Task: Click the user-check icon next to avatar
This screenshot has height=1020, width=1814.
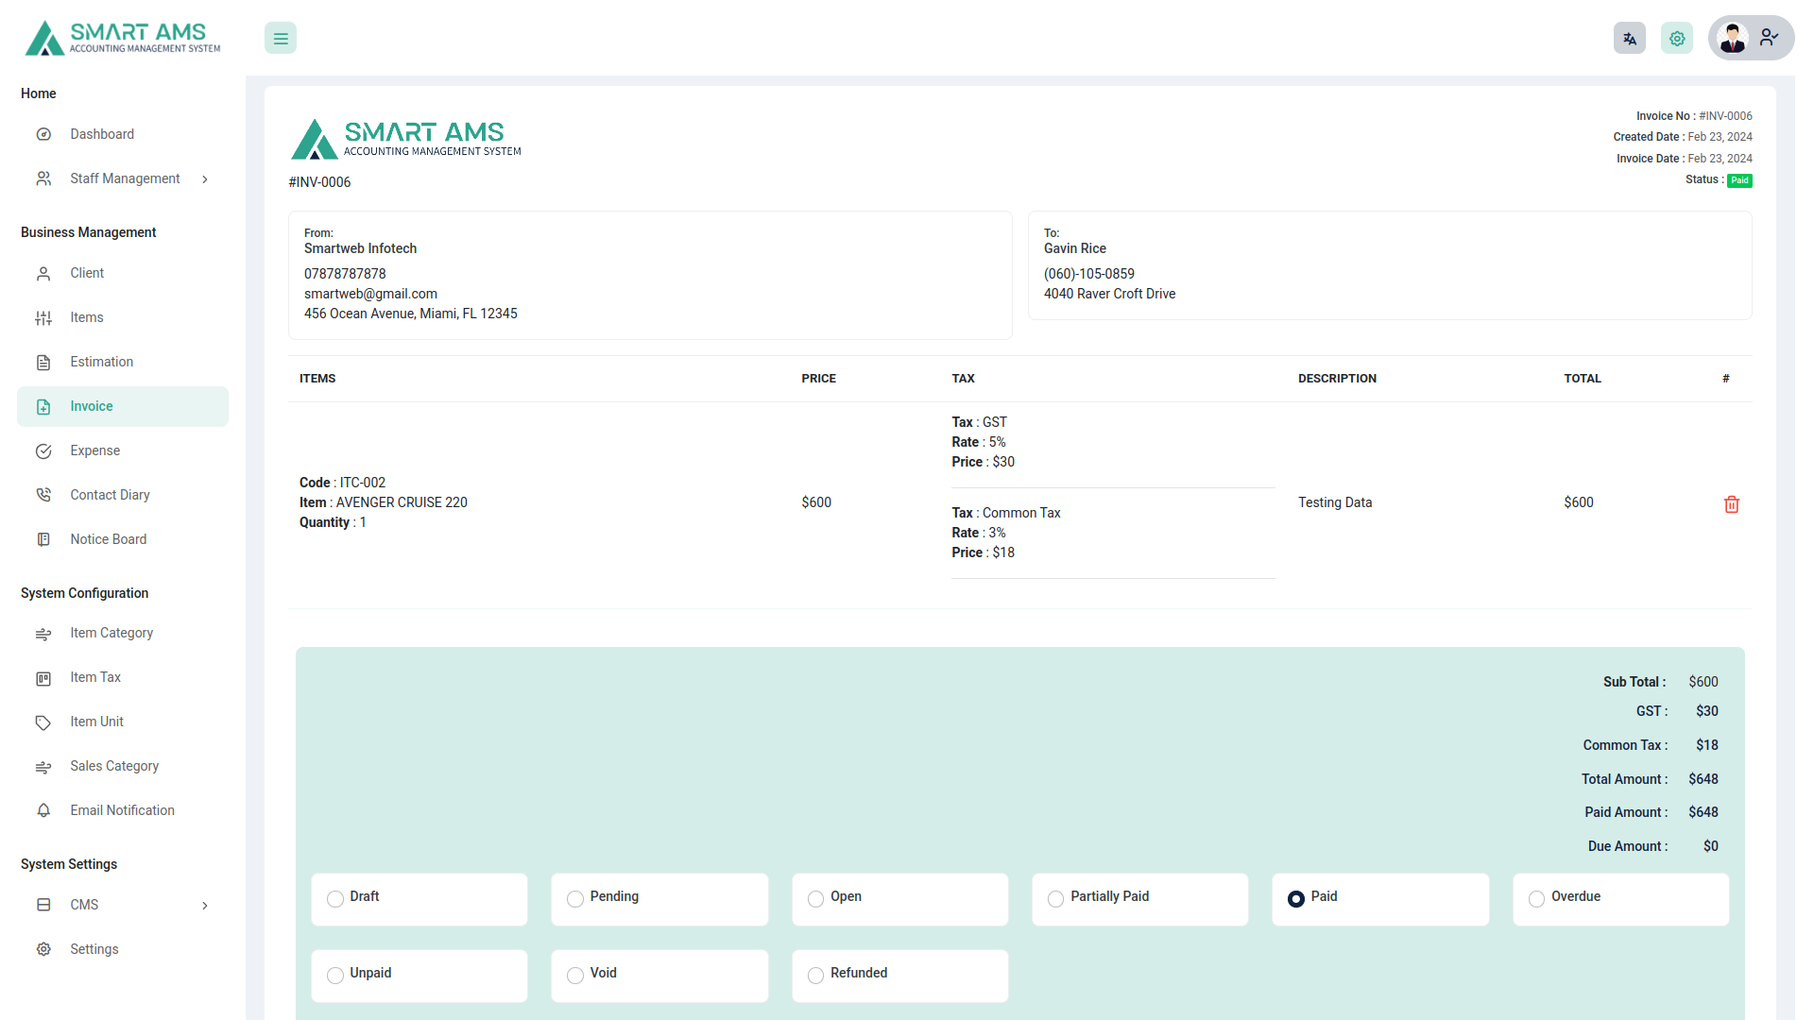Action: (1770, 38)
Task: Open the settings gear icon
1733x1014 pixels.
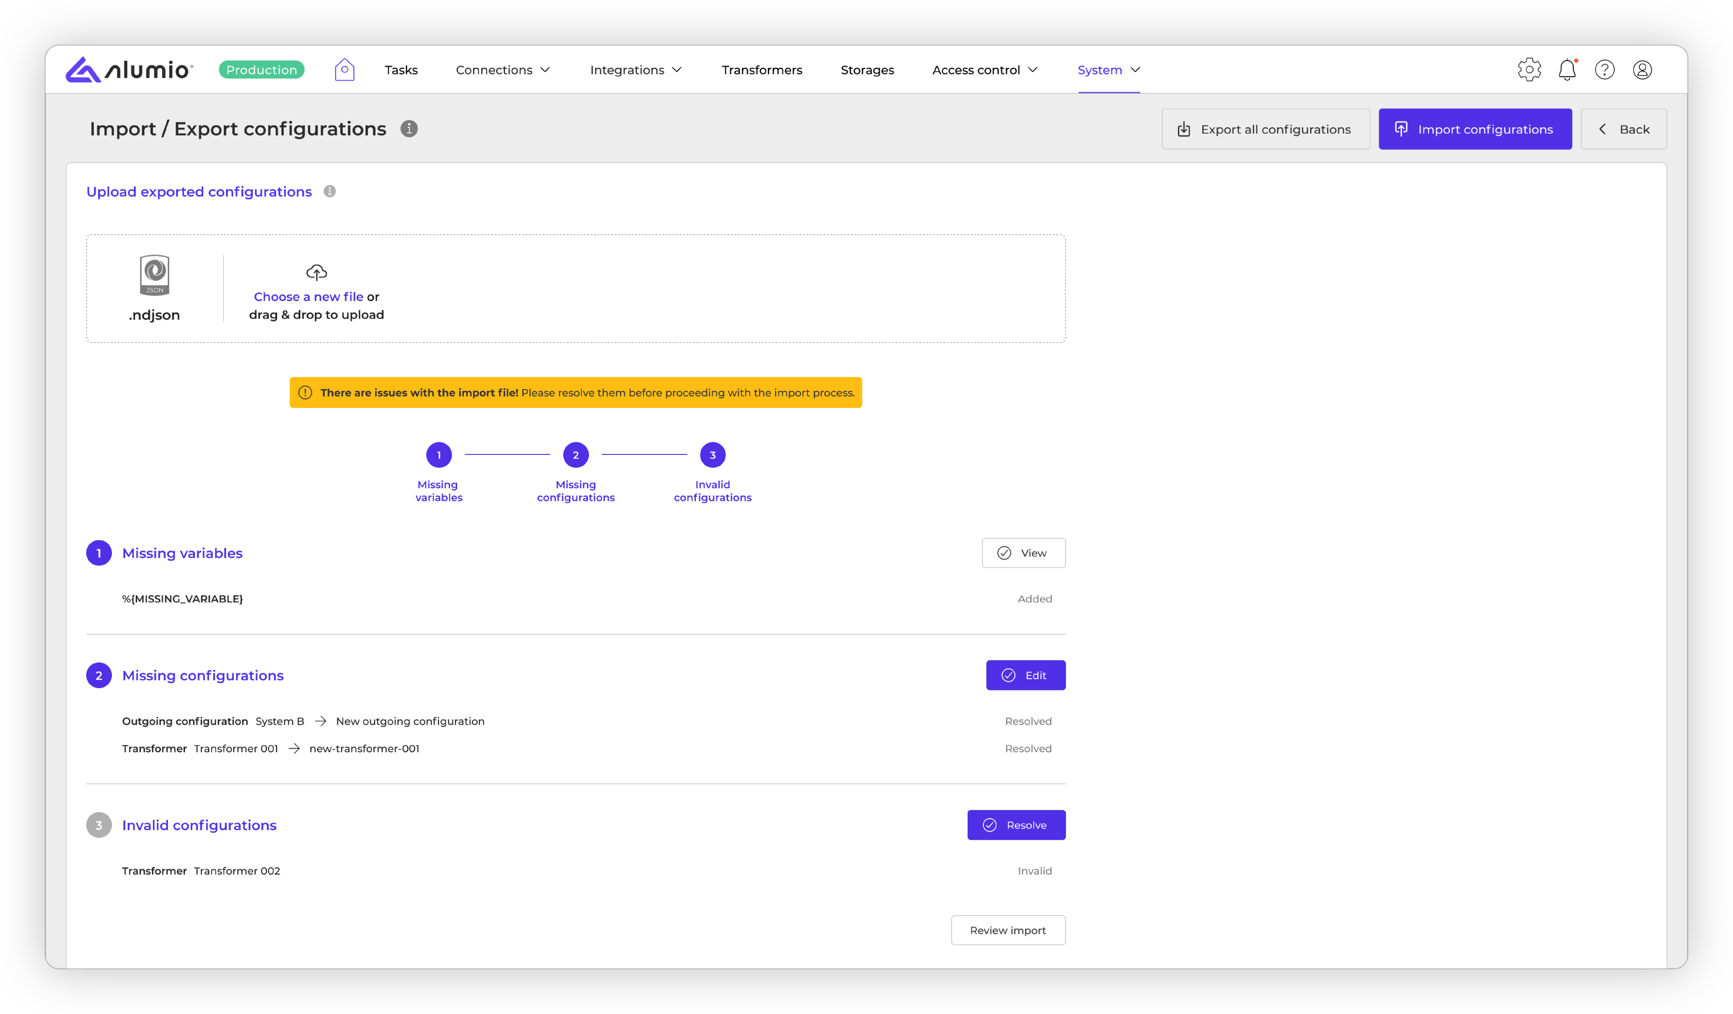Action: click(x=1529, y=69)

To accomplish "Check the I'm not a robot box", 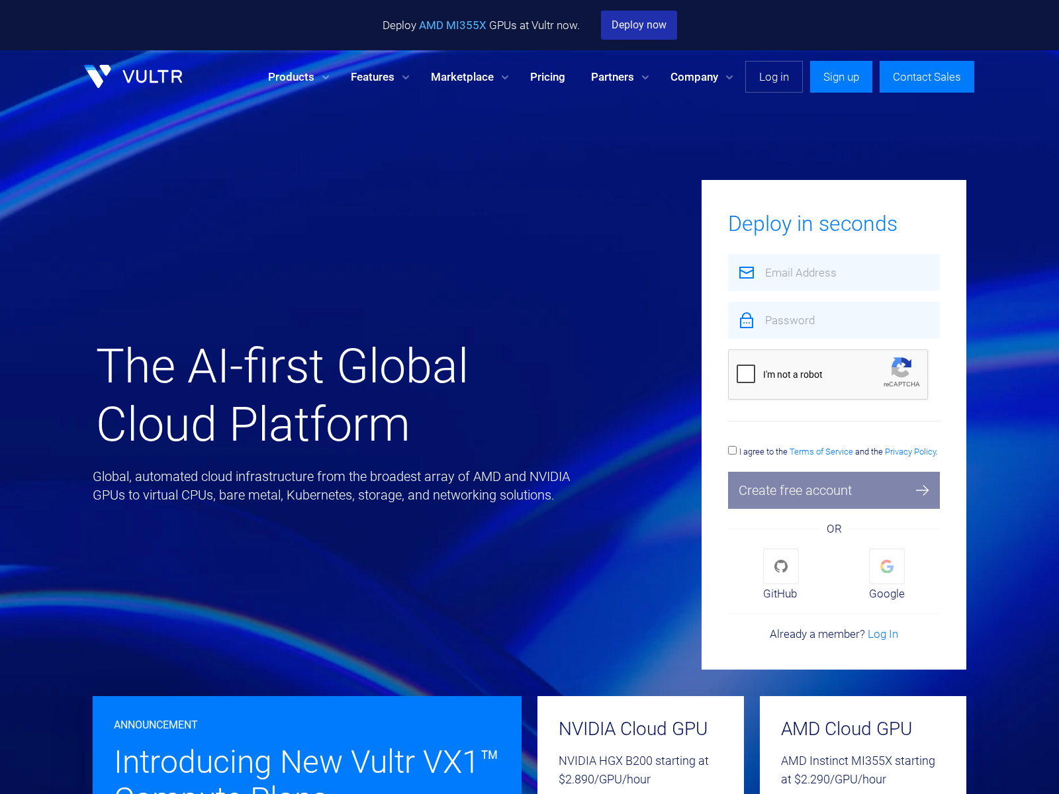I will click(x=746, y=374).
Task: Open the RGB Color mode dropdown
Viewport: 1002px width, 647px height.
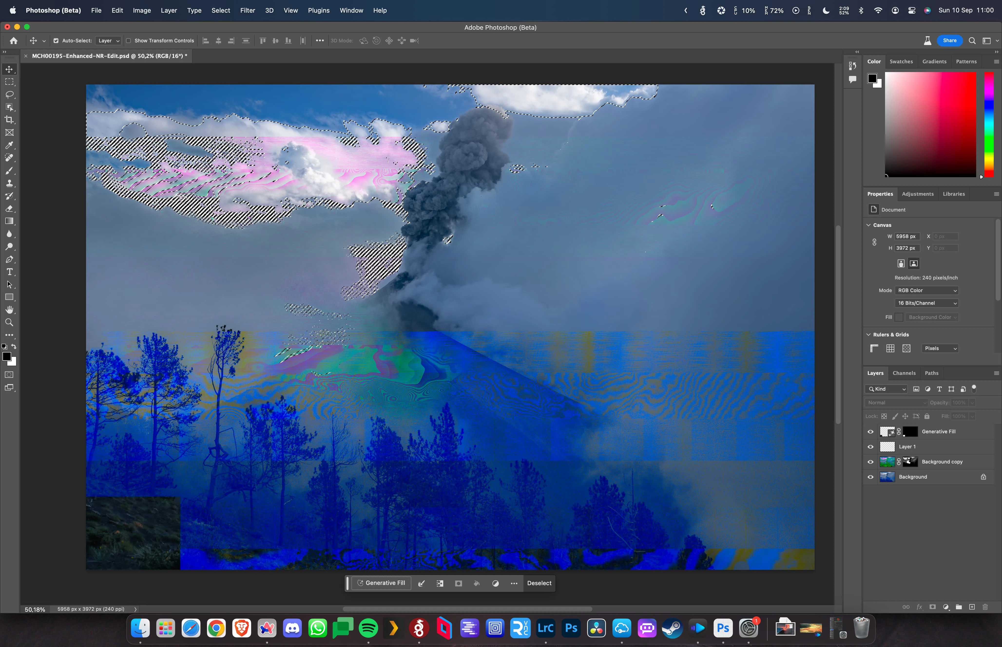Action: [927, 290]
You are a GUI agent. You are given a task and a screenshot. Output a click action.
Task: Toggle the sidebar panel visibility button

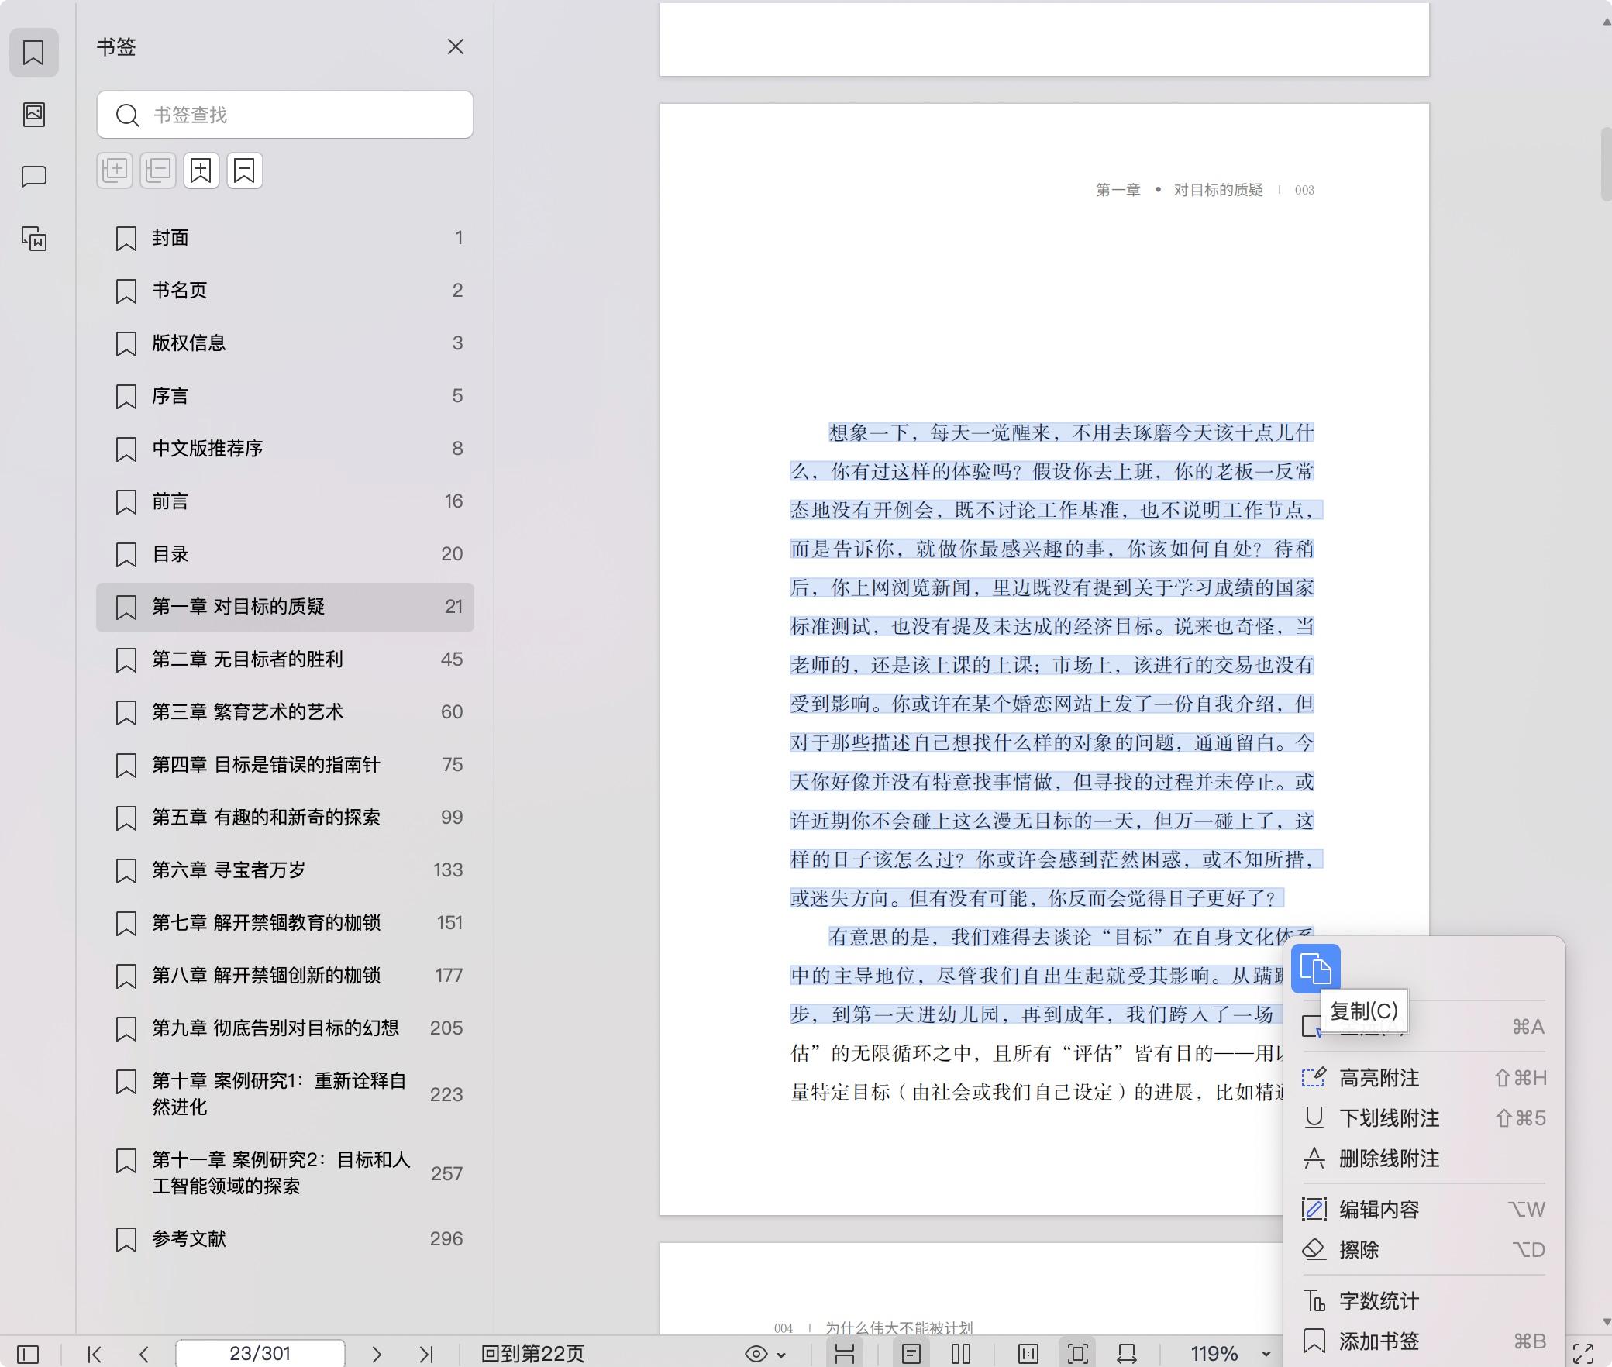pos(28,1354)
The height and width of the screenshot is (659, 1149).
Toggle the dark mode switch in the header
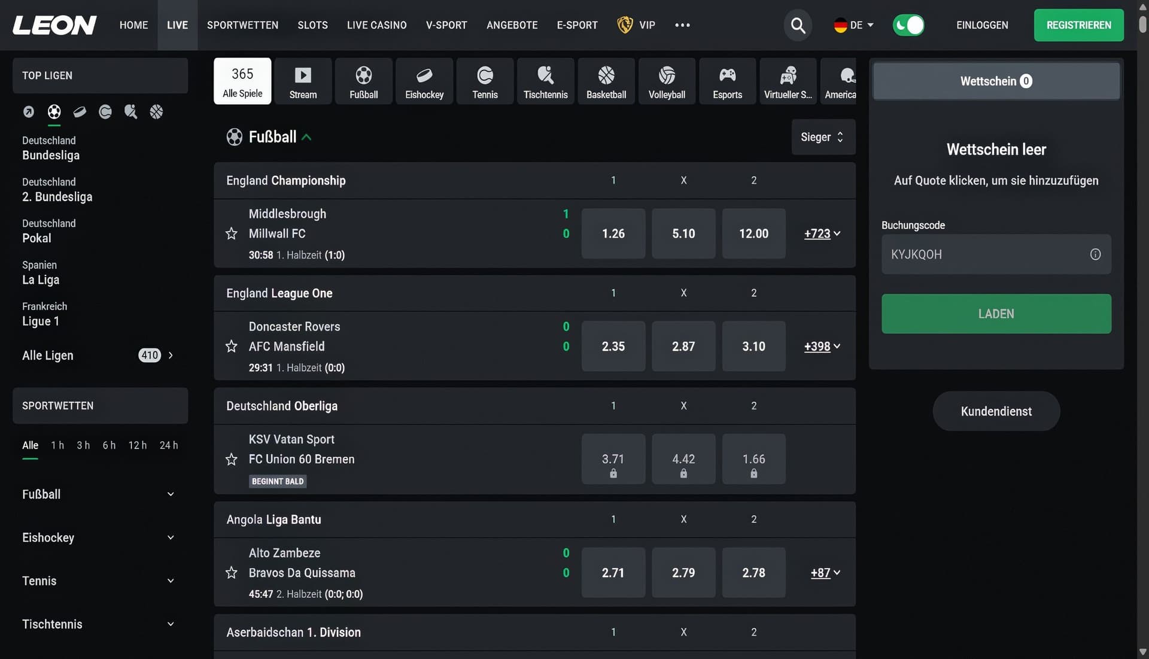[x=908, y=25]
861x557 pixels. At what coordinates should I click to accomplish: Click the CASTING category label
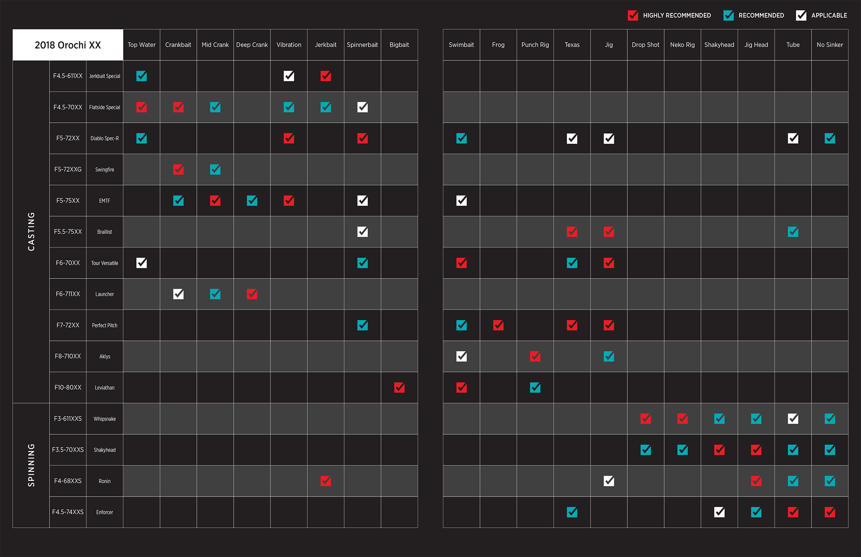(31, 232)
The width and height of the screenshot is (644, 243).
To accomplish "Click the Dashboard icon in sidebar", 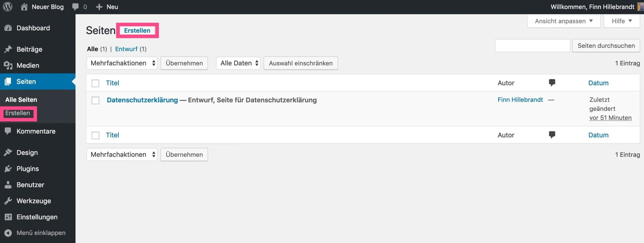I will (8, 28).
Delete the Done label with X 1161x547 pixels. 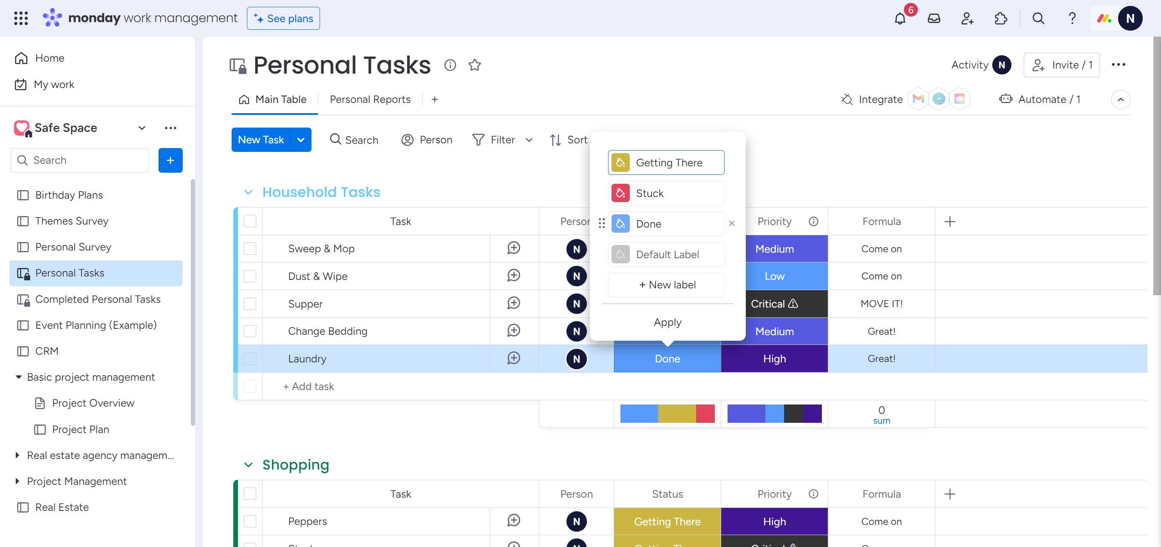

**Task details**
Whenever a line of the listing above holds the word "Open", copy that line.

**Finished task**
Task: Open the settings gear icon
Task: Open the RGB Color mode dropdown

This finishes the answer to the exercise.